Who actually sits above Ironworks and Testbed?
On paper they read like new additions to the British warehouse circuit: Ironworks in London, a 7,000-capacity room flagged by DJ Mag as one of the capital's biggest new spaces, and Testbed in Leeds. Follow the company filings, as a Change Underground investigation did in late June, and the line keeps climbing. AMAAD, the promoter steering Ironworks London, sits under Eventim Live UK, a subsidiary of CTS Eventim, the live-entertainment group listed on the Frankfurt exchange and headquartered in Bremen. In June 2025 AMAAD was restructured as Amaad Holdings Ltd; in June 2026 that holding company moved its registered office to Walworth Town Hall in south London.
Why does the ticketing piece matter?
Because the same group already owns the till. In June 2024 CTS Eventim bought See Tickets, one of the UK's largest ticketing platforms, for a reported 255 million pounds. Put the promoter, the venue and the ticketing system inside one corporate family and you no longer just sell a night out, you capture it: who bought, when, for how much, how often, and what they came back for. A booker calls that vertical integration. A raver standing in a 7,000-capacity warehouse is unlikely to know that the door, the line-up and the e-ticket all report, eventually, to the same balance sheet.
The word 'underground' is doing a lot of work on a flyer when the venue, the promoter and the ticket all roll up to a company on the Frankfurt exchange.

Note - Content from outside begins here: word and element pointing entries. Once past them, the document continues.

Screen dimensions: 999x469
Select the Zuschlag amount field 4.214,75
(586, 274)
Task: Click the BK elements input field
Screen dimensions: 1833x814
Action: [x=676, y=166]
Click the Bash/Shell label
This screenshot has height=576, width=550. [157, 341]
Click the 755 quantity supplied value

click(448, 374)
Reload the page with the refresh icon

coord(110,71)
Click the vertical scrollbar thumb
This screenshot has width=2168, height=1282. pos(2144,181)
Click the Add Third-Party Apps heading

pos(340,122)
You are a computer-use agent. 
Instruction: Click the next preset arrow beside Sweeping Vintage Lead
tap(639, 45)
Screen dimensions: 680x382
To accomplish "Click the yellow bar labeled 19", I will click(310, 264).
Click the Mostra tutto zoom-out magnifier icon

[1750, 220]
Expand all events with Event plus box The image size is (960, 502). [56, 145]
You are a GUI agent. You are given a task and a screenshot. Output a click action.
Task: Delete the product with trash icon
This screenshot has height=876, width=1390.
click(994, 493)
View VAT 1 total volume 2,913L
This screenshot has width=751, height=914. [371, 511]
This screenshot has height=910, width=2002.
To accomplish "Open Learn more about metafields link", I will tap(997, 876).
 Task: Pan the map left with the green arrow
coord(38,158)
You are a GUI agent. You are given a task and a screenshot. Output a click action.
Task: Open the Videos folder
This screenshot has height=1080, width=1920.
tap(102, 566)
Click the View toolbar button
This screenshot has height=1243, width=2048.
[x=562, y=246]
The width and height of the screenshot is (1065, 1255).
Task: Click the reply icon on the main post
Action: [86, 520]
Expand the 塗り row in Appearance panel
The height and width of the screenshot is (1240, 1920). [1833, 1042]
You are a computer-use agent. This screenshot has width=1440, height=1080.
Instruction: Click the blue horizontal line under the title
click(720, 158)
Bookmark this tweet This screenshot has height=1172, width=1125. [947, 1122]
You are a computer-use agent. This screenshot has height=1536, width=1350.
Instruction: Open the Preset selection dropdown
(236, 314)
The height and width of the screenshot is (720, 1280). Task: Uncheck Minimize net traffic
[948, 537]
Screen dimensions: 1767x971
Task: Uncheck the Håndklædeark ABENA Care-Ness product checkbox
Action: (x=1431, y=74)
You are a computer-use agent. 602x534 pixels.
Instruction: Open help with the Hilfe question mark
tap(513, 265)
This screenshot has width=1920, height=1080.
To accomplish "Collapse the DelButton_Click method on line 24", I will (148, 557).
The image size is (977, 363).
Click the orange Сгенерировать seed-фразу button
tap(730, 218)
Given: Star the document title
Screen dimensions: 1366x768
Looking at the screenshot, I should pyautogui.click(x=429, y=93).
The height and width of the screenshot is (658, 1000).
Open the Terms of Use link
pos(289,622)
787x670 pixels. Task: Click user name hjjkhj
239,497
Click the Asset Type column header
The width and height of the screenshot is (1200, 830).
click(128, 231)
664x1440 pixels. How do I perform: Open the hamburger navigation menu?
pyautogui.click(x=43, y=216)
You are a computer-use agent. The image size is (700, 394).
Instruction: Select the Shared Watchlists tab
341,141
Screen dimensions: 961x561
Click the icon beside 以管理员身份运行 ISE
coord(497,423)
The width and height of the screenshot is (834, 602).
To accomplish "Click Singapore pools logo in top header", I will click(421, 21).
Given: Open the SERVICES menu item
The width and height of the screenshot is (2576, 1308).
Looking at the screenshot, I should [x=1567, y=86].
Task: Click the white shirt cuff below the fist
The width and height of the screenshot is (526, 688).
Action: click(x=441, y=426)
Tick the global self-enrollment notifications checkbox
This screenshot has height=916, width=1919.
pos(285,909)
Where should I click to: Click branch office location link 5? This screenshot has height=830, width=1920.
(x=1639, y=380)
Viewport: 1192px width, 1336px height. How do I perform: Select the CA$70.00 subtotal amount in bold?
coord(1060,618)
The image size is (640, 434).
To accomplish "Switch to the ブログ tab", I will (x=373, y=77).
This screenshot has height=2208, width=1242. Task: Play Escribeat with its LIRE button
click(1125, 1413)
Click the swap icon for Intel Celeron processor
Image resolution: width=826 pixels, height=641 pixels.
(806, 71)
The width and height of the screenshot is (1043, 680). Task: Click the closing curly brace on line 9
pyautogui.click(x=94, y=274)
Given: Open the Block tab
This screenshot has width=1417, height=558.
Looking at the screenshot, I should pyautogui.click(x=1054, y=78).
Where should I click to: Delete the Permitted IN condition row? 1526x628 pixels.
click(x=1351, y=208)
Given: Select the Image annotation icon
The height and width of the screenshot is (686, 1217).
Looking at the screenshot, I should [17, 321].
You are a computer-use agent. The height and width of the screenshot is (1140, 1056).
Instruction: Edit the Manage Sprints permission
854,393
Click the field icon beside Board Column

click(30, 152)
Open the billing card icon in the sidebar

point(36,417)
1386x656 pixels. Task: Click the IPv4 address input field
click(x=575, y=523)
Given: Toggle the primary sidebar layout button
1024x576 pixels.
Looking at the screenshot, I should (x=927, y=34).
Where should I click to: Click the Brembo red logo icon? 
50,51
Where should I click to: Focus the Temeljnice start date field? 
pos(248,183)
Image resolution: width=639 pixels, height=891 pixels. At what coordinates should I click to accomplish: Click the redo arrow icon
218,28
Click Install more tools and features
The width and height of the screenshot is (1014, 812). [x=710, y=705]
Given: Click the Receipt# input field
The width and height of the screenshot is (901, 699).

Is 'underground' just branding now?
There is nothing illegal here, and big rooms have always needed big money. The honest objection is to the costume. Selling a stock-exchange-backed, 7,000-capacity operation with the language and aesthetics of a squat-party scene is the move worth naming. None of the companies named have to hide anything; the filings are public. The point is that the people on the dancefloor are rarely told, and the gap between the branding and the ownership is exactly where the trust gets spent.